Children growing up in post-1950s America have been raised with the mantra, “Don’t talk to strangers.”
But digital age kids need to know much more than the traditional perils of taking candy from someone they don’t know. The Internet has made it tricky to protect the identities of children, and this creates real dangers that extend from the online to offline world.
Through instant sharing practices, children’s personal information can fall into the wrong hands within milliseconds. The rise of Big Data has put children in the crosshairs of private-sector data miners who target them even in schools. And the anonymous nature of the Internet has helped breed issues such as cyber bullying.
Thankfully, there are initiatives taking shape to keep children safe online and protect their identities. But doing so requires striking a delicate balance between allowing children to maintain a level of anonymity from other users while still enabling sites to know just enough about their identity to protect them from abusers.
Kelli Emerick, executive director of the Secure ID Coalition, a federal lobbying group for the identity industry, says that identity verification and authentication is critical to protecting children online. “A lot of the problems in the kid space comes down to the ability to be anonymous,” she says.
Laws dictate that websites and online applications need to have parental consent in order to gather any personal information from children, but figuring out a way to both obtain and verify that consent has proven difficult.
Internet privacy and security lawyer Parry Aftab says regulators and companies have been taking a harder look at how to better protect children’s identities online, but they are still confounded by the issue. Aftab is a founder in the field of cyber law and consults with the children’s Internet industry through her firm WiredTrust.
Regulators and companies are taking a harder look at how to protect kids’ identities online, but they are still confounded.
Aftab says that once kids are identified online, it’s easier for predators or even peers to blackmail them into doing other things. “Sextortion,” cyber bullying, cyber stalking and trolling are among the risks kids face.
Aftab cited a case involving inner-city kids in which a girl became jealous and tried to provoke gang attacks against another girl she knew. “Our kids are at risk offline far more than ever before,” Aftab says.

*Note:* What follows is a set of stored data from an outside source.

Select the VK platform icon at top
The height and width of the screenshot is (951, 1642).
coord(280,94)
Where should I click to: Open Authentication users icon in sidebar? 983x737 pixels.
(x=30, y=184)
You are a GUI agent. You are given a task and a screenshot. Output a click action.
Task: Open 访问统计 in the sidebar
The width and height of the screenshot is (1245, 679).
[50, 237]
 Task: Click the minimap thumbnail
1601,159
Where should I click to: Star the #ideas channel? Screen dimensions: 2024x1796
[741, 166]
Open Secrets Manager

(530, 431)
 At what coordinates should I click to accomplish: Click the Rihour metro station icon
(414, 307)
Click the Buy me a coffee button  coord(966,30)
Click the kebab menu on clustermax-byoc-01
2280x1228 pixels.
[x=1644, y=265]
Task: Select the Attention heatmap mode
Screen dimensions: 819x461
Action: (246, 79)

Children can also naively give out just enough credential information about themselves to allow someone to steal their identity. For example, they might be tricked into providing a Social Security number to play a game, and someone could take that information and open up credit cards in that child’s name.
Parents can suffer the consequences of their children’s online behavior, too. A child might, for example, make a comment about a parent leaving their job, unintentionally tip off a friend whose dad employs that person, and ultimately cost the parent their job.
More commonly, however, kids can ruin their own reputations online for years to come. The more identifiable they share, the longer that reputation will live with them online. “When they grow up and run for president, people will know they really did inhale,” Aftab says.
One of the primary regulations governing the use of children’s information online is the Children’s Online Privacy Protection Act (COPPA). Congress enacted the law in 1998, requiring the Federal Trade Commission to issue and enforce regulations concerning the online privacy of children under the age of 13.
The goal of COPPA is to put parents in control over what information commercial websites and apps can collect from children online. Moreover, it requires that website operators obtain verifiable parental consent before gathering any personally identifiable information from a child.
Since COPPA took effect, there’s been some confusion among website operators in the marketplace regarding how to comply with the law. This stems from the fact that COPPA’s rules vary based on a website’s primary audience and the critical question of whether a site is directed toward children in the first place.
If it’s a site such as Facebook that’s directed toward a general audience, the site can turn away any users who say they are under the age of 13 and avoid the need to obtain parental consent. Conversely, a site run by a toy company or a kids’ television channel would face more scrutiny.
Failure to comply with COPPA can result in fines of up to $16,000 per violation, according to the FTC.